Brief: Copy out each of the entries below word for word, with no changes.

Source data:
>>>
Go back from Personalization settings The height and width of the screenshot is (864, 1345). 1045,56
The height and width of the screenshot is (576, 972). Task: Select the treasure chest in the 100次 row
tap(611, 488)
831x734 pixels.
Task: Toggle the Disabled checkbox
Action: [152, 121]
<<<
Worked solution:
Go back from Personalization settings The height and width of the screenshot is (864, 1345). 1045,56
The height and width of the screenshot is (576, 972). Task: Select the treasure chest in the 100次 row
tap(611, 488)
831x734 pixels.
Task: Toggle the Disabled checkbox
Action: [152, 121]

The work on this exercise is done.